**DATA RECORDS**

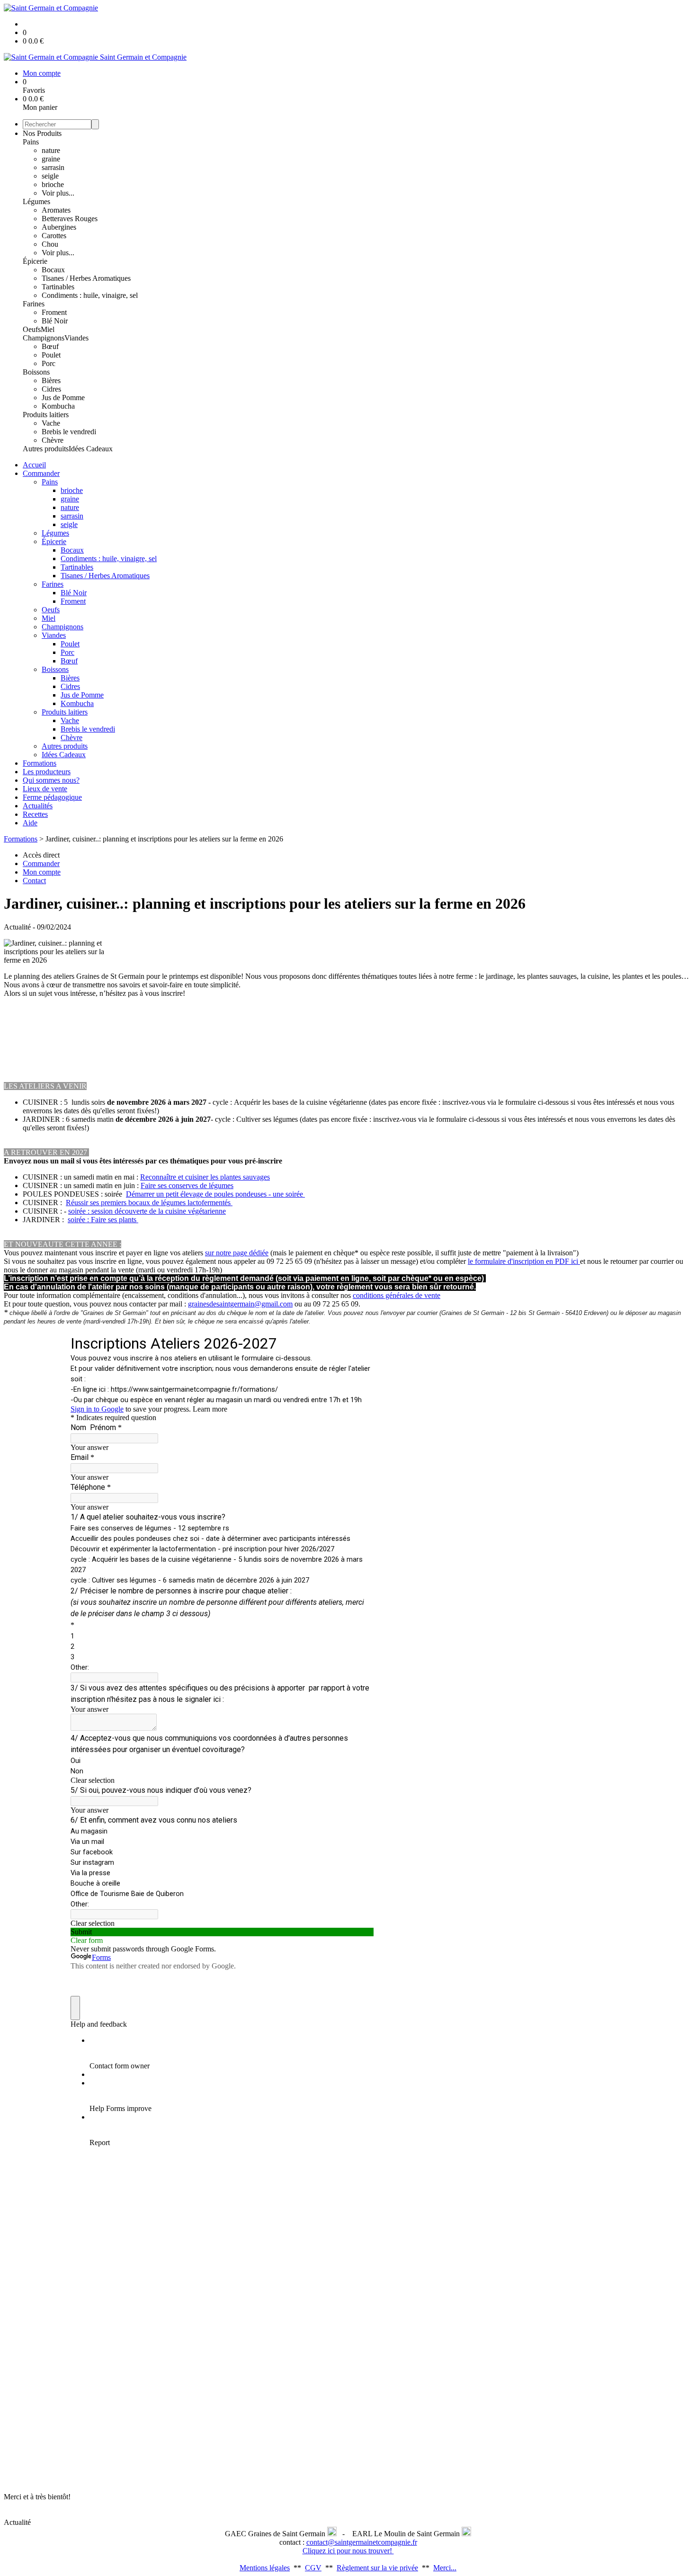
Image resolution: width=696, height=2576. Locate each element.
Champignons (43, 338)
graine (51, 159)
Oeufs (32, 329)
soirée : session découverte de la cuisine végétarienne (147, 1211)
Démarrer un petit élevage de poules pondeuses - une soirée (215, 1194)
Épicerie (35, 261)
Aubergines (59, 227)
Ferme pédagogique (52, 797)
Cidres (51, 389)
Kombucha (58, 406)
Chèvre (52, 440)
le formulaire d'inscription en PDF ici (524, 1261)
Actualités (38, 806)
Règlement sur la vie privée (377, 2568)
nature (51, 150)
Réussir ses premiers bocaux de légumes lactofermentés (149, 1203)
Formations (39, 763)
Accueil (34, 465)
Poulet (51, 355)
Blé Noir (55, 321)
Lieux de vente (45, 789)
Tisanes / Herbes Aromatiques (86, 278)
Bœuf (50, 346)
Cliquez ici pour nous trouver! (348, 2551)
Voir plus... (58, 193)
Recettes (35, 814)
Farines (34, 304)
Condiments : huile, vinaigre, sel (90, 295)
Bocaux (53, 270)
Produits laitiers (46, 415)
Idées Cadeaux (91, 449)
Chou (50, 244)
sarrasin (53, 167)
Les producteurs (47, 772)
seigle (50, 176)
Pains (31, 142)
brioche (53, 184)
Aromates (56, 210)
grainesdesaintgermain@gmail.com (240, 1304)
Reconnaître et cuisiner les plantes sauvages (205, 1177)
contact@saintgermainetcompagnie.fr (361, 2542)
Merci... (444, 2568)
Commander (41, 473)
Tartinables (58, 287)
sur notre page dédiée (236, 1253)
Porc (48, 363)
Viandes (76, 338)
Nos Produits (42, 133)
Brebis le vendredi (69, 432)
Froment (54, 312)
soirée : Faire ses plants (103, 1220)
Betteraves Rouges (70, 219)
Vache (51, 423)
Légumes (36, 201)
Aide (30, 823)
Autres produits (46, 449)
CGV (313, 2568)
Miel (47, 329)
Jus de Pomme (63, 398)
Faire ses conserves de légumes (187, 1185)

**PROBLEM REQUIREMENTS**
Given the data above, transcribe exactly the lines from the one containing "Kombucha (58, 406)" down to the one containing "Cliquez ici pour nous trouver! (348, 2551)", and no others.

**EXERCISE OUTPUT**
Kombucha (58, 406)
Chèvre (52, 440)
le formulaire d'inscription en PDF ici (524, 1261)
Actualités (38, 806)
Règlement sur la vie privée (377, 2568)
nature (51, 150)
Réussir ses premiers bocaux de légumes lactofermentés (149, 1203)
Formations (39, 763)
Accueil (34, 465)
Poulet (51, 355)
Blé Noir (55, 321)
Lieux de vente (45, 789)
Tisanes / Herbes Aromatiques (86, 278)
Bœuf (50, 346)
Cliquez ici pour nous trouver! (348, 2551)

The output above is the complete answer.